=== Recorded information ===

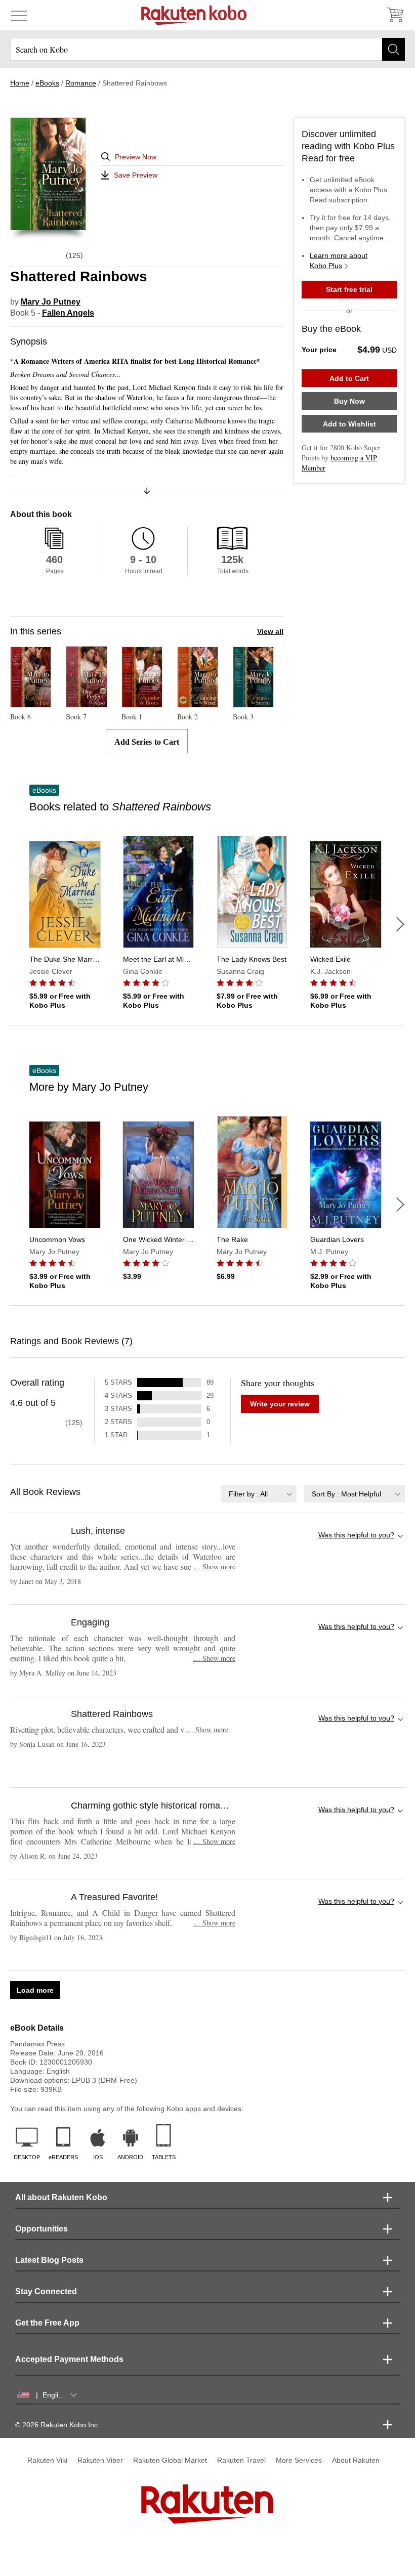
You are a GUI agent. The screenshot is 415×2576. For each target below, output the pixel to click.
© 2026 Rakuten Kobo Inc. (57, 2425)
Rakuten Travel (241, 2460)
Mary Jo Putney (50, 301)
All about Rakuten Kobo (61, 2197)
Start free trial (349, 289)
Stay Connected (46, 2291)
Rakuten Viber (100, 2460)
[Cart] (394, 15)
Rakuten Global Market (170, 2460)
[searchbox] (207, 49)
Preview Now (135, 157)
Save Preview (135, 175)
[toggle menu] (19, 15)
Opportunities (41, 2228)
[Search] (393, 49)
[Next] (400, 924)
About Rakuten (356, 2460)
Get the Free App (47, 2323)
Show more (214, 1566)
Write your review (280, 1404)
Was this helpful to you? (356, 1535)
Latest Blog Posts (49, 2260)
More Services (299, 2460)
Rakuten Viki (47, 2460)
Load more (35, 1990)
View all (270, 631)
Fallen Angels (68, 313)
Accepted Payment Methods (69, 2359)
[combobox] (259, 1493)
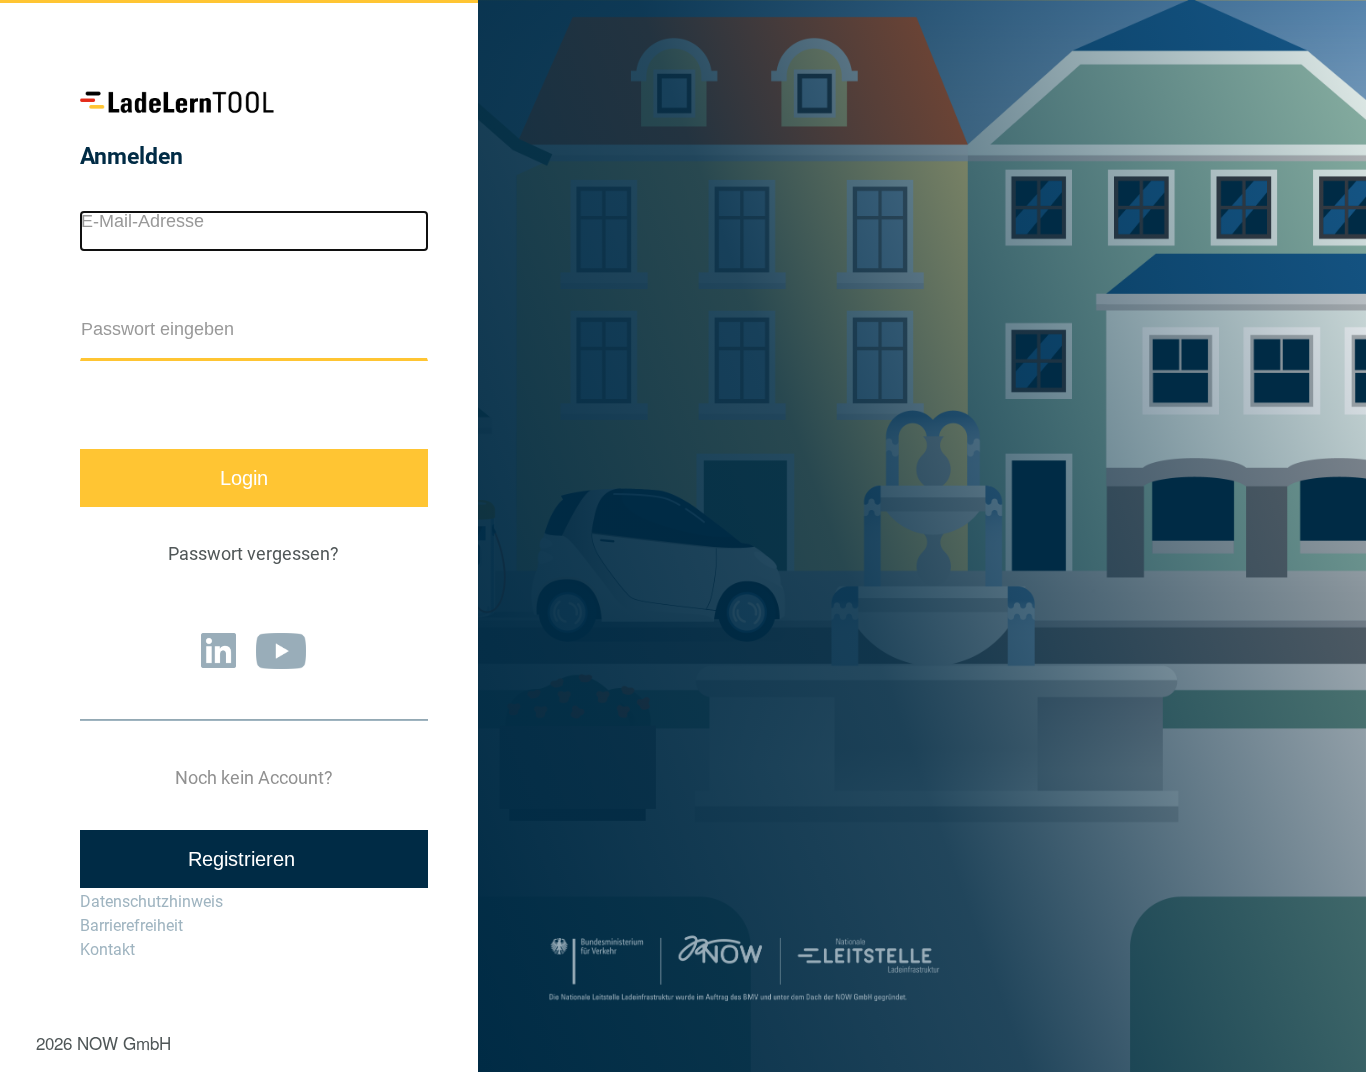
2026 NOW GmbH (103, 1042)
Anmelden (131, 156)
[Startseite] (180, 103)
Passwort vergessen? (253, 554)
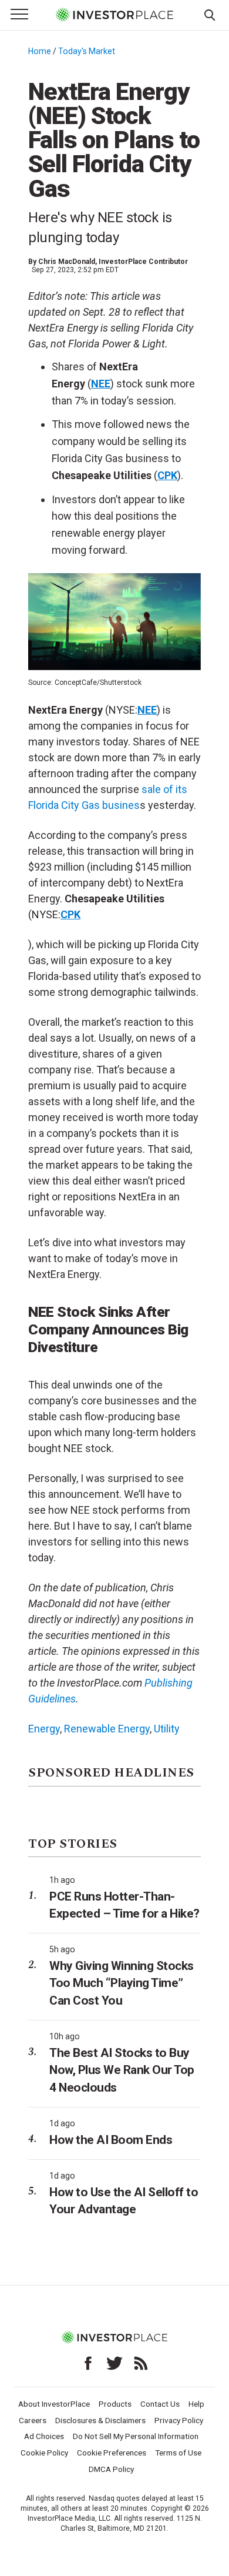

===

■ **Exercise aim**: Could you please write out the entries exactly as they are, with every picture left out?

■ **Answer to this problem**:
You are a GUI agent. The screenshot is 415×2576. For each target below, output the pixel to click.
© 2026 Rakuten Kobo Inc. (57, 2425)
Rakuten Travel (241, 2460)
Mary Jo Putney (50, 301)
All about Rakuten Kobo (61, 2197)
Start free trial (349, 289)
Stay Connected (46, 2291)
Rakuten Viber (100, 2460)
[Cart] (394, 15)
Rakuten Global Market (170, 2460)
[searchbox] (207, 49)
Preview Now (135, 157)
Save Preview (135, 175)
[toggle menu] (19, 15)
Opportunities (41, 2228)
[Search] (393, 49)
[Next] (400, 924)
About Rakuten (356, 2460)
Get the Free App (47, 2323)
Show more (214, 1566)
Write your review (280, 1404)
Was this helpful to you? (356, 1535)
Latest Blog Posts (49, 2260)
More Services (299, 2460)
Rakuten Viki (47, 2460)
Load more (35, 1990)
View all (270, 631)
Fallen Angels (68, 313)
Accepted Payment Methods (69, 2359)
[combobox] (259, 1493)
2026 NOW GmbH (103, 1042)
Anmelden (131, 156)
[Startseite] (180, 103)
Passwort vergessen? (253, 554)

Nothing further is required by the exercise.